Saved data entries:
============

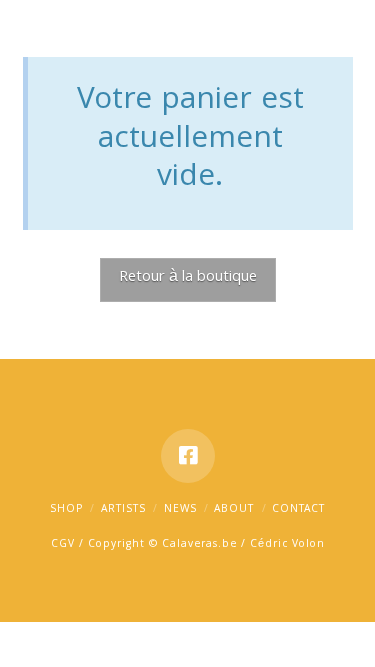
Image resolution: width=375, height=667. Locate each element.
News (180, 510)
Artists (123, 510)
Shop (66, 510)
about (234, 510)
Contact (298, 510)
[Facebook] (188, 456)
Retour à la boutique (188, 278)
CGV (63, 545)
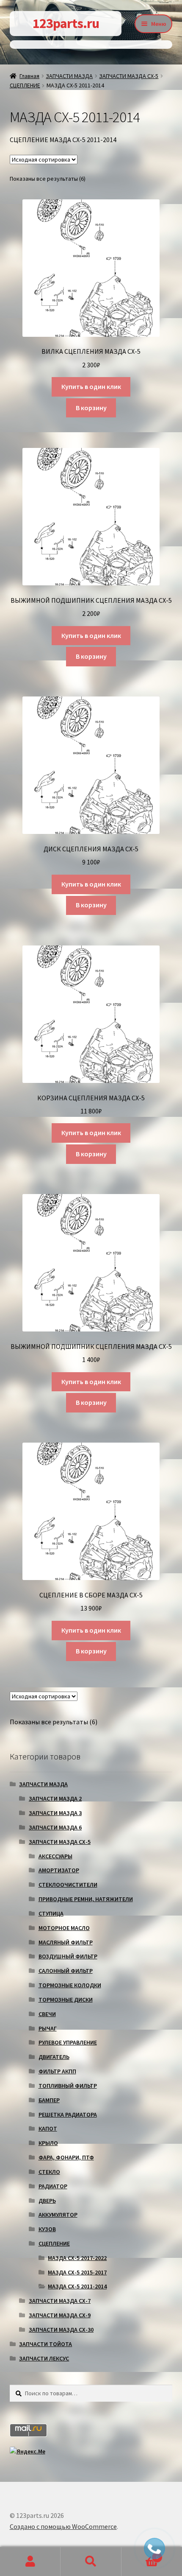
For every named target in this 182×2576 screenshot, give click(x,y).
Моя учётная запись (30, 2561)
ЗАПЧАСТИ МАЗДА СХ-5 (128, 76)
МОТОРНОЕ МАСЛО (64, 1928)
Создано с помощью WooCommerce (63, 2526)
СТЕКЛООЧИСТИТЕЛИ (68, 1884)
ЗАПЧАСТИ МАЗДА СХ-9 (60, 2315)
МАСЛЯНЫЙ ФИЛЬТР (66, 1942)
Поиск (91, 2561)
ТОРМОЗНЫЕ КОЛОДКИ (70, 1985)
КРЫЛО (48, 2143)
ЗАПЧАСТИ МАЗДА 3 (55, 1813)
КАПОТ (48, 2128)
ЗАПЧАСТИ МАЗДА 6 (55, 1827)
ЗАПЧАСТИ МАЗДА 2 (55, 1798)
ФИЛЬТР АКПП (57, 2071)
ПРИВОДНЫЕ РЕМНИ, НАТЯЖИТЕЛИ (86, 1899)
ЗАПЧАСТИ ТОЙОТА (45, 2344)
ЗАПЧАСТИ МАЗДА (69, 76)
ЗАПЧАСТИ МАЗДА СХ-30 (61, 2329)
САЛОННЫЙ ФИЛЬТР (66, 1971)
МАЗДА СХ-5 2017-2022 (77, 2258)
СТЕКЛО (49, 2172)
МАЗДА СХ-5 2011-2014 (77, 2286)
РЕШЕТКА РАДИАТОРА (68, 2114)
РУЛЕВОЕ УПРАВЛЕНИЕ (68, 2042)
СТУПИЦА (51, 1913)
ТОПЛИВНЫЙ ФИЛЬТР (68, 2085)
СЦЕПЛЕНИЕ (25, 85)
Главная (29, 76)
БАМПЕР (49, 2100)
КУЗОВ (47, 2229)
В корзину (91, 407)
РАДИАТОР (53, 2186)
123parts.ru (66, 23)
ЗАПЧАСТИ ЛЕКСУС (44, 2358)
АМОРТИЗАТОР (59, 1870)
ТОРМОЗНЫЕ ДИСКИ (66, 1999)
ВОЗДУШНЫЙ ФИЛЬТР (68, 1956)
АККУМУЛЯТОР (58, 2214)
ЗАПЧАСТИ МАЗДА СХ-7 (60, 2301)
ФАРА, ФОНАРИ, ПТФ (66, 2157)
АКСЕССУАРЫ (55, 1856)
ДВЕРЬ (47, 2200)
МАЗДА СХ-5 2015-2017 (77, 2272)
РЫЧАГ (48, 2028)
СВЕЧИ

============

Exercise directions:
Retype the portion of the data above that starts on the line with "ЗАПЧАСТИ МАЗДА 2 (55, 1798)" and finishes on the line with "АМОРТИЗАТОР (59, 1870)", including both of those lines.

Solution for this exercise:
ЗАПЧАСТИ МАЗДА 2 (55, 1798)
ФИЛЬТР АКПП (57, 2071)
ПРИВОДНЫЕ РЕМНИ, НАТЯЖИТЕЛИ (86, 1899)
ЗАПЧАСТИ ТОЙОТА (45, 2344)
ЗАПЧАСТИ МАЗДА (69, 76)
ЗАПЧАСТИ МАЗДА СХ-30 (61, 2329)
САЛОННЫЙ ФИЛЬТР (66, 1971)
МАЗДА СХ-5 2017-2022 (77, 2258)
СТЕКЛО (49, 2172)
МАЗДА СХ-5 2011-2014 (77, 2286)
РЕШЕТКА РАДИАТОРА (68, 2114)
РУЛЕВОЕ УПРАВЛЕНИЕ (68, 2042)
СТУПИЦА (51, 1913)
ТОПЛИВНЫЙ ФИЛЬТР (68, 2085)
СЦЕПЛЕНИЕ (25, 85)
Главная (29, 76)
БАМПЕР (49, 2100)
КУЗОВ (47, 2229)
В корзину (91, 407)
РАДИАТОР (53, 2186)
123parts.ru (66, 23)
ЗАПЧАСТИ ЛЕКСУС (44, 2358)
АМОРТИЗАТОР (59, 1870)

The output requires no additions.